Главное дело Гессена началось в сентябре 1930 года, когда его — коммуниста, занимавшегося философией науки, — назначили директором Института физики МГУ. С этого начался расцвет мандельштамовской школы. Дело в том, что Гессен был не просто партийным назначенцем, он хорошо понимал, что такое настоящая наука и кто такой физик Мандельштам. Ведь Гессен был другом Тамма с гимназических лет, они вместе год проучились в Эдинбурге, вместе вернулись в Россию, где завершали высшее образование в разных городах, в одинаково непростых условиях революции и Гражданской войны. Встретились вновь и возобновили свою дружбу они в Москве в 1922 году. Гессен, наверняка по совету Тамма, занялся основаниями статистической физики под руководством Мандельштама.
И неудивительно, что в 1928 году он опубликовал отличную книгу о теории относительности.
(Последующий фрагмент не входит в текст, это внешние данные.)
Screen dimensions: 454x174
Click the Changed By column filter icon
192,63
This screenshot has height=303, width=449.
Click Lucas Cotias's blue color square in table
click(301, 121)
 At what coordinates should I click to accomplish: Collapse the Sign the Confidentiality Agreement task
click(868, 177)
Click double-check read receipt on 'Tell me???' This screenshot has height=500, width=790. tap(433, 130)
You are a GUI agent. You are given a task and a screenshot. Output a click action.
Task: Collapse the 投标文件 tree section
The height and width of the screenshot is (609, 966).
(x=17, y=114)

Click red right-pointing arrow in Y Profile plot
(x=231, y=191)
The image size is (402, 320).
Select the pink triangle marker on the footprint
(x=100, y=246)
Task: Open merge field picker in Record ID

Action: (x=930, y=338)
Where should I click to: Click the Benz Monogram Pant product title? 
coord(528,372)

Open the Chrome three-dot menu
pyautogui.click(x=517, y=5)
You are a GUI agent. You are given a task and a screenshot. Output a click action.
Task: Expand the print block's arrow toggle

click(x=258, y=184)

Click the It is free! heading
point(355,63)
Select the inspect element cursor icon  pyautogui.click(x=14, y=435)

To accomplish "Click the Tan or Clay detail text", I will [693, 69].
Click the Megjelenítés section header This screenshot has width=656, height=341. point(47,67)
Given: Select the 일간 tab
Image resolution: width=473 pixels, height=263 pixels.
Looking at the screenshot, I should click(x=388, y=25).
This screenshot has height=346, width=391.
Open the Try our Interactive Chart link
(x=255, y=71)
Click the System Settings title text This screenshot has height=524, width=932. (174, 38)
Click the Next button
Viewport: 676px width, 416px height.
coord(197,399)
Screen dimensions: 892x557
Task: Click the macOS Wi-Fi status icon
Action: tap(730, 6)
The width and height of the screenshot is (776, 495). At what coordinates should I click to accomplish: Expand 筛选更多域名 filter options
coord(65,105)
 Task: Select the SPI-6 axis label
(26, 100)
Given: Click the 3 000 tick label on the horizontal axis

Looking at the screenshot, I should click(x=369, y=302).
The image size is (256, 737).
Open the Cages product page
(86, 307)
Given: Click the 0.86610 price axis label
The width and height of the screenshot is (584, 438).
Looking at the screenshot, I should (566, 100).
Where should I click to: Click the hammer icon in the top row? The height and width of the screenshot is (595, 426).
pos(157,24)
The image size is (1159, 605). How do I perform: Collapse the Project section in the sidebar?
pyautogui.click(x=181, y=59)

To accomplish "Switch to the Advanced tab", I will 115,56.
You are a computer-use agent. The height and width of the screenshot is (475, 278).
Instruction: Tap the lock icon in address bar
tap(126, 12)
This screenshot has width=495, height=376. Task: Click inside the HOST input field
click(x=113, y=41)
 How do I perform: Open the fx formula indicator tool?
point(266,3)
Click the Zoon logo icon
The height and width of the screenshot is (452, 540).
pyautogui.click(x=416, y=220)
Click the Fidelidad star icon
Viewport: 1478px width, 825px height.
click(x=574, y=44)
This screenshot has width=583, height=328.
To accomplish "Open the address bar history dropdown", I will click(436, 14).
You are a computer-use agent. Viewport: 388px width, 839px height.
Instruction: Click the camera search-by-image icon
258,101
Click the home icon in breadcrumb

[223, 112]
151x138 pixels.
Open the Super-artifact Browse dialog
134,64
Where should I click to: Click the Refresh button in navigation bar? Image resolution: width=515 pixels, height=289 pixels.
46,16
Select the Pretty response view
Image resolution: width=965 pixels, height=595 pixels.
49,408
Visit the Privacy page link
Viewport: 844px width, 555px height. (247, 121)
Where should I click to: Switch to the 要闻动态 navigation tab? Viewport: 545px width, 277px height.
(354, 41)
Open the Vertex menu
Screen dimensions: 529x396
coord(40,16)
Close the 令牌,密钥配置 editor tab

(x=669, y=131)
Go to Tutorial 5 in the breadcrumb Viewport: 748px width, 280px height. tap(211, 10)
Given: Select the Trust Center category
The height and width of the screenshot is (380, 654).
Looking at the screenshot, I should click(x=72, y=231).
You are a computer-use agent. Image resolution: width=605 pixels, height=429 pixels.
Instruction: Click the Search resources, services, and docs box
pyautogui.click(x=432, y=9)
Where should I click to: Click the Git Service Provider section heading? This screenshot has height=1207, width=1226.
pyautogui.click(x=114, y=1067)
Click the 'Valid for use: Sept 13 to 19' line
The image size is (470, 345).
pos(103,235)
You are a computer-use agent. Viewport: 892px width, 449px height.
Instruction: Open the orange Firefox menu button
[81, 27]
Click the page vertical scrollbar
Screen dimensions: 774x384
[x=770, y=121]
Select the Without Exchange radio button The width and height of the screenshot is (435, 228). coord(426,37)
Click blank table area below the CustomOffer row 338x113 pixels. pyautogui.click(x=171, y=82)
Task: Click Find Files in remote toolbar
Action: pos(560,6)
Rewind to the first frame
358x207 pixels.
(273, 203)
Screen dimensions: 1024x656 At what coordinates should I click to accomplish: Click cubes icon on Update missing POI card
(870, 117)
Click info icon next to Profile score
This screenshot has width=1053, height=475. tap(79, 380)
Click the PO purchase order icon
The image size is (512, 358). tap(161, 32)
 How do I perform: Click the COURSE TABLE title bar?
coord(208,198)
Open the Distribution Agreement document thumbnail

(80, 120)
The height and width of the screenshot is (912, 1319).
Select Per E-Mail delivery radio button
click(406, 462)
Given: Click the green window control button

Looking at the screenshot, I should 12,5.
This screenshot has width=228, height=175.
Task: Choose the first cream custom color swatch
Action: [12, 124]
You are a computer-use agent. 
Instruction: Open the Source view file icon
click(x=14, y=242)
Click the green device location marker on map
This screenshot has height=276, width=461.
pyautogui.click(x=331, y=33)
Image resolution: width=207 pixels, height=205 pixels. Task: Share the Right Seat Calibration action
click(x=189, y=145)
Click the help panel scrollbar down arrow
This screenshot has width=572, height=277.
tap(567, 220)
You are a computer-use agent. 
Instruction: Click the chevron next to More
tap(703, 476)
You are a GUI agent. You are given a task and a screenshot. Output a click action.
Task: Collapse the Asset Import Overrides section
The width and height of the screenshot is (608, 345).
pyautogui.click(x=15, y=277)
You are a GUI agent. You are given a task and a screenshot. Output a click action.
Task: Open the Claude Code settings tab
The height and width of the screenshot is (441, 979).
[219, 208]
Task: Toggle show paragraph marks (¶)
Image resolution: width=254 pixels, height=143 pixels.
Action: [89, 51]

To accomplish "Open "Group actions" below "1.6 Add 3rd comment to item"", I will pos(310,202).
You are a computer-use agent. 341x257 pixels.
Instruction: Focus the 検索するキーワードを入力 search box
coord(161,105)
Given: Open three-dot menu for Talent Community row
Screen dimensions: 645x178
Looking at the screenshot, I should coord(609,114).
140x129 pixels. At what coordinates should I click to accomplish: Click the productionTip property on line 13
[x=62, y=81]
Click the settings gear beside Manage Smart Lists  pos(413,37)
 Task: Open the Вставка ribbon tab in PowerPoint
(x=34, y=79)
Удивительнее, что власти доверили ему важный административный пост в системе науки и образования. Объяснить это может конкретный момент времени, когда это назначение состоялось.
В начале 1930-х годов государственная власть еще не подмяла под себя жизнь науки. Об этом свидетельствует, например, то, что в 1931 году высшей премией страны — Ленинской — наградили Леонида Мандельштама и Александра Фридмана. Второе награждение, пожалуй, еще удивительнее. Ведь Фридман умер от брюшного тифа в 1925 году, вскоре после того, как прославил свое имя открытием — на кончике пера — расширения Вселенной. Фактически он понял эйнштейновскую теорию гравитации лучше ее автора, который не сразу признал правоту российского математика. Наградили Фридмана, правда, не за космологию, а за динамику атмосферы. Но космология раньше других физических теорий попала под удар партийных философов, которые ее и «закрыли» на четверть века. И причастность к «поповской» теории могла бы перевесить всякие научные заслуги. То, что не перевесила, говорит о времени — и делает менее странным тот факт, что новоназначенный директор Физического института МГУ Борис Гессен главным для себя считал заботу о школе Мандельштама. С этим делом он успешно справлялся до самого своего ареста в 1936 году.
2
Е. Л. Фейнберг, беседа 1 мая 1998 года. Для «дяди Левы», Льва Исаевича Гуревича, приговор к смертной казни был заменен на ссылку после ходатайства профессоров МГУ Л. И. Мандельштама и А. Г. Гурвича перед Вышинским — тогда ректором МГУ, будущим генеральным прокурором Сталина (Н. А. Белоусова, беседа 8 декабря 1998 года).
3
Это был Анатолий Болеславович Млодзиевский, ранее преподаватель Алферовской женской гимназии. Его художественные фотографии выставлялись на физическом факультете и запоминались надолго. На одной из фотографий, под названием «Мотылек», на переднем плане был одуванчик с сидящей на нем бабочкой, а на заднем — не в фокусе — обнаженная девичья фигура (Б. Г. Ерозолимский, беседа 7 декабря 2004 года).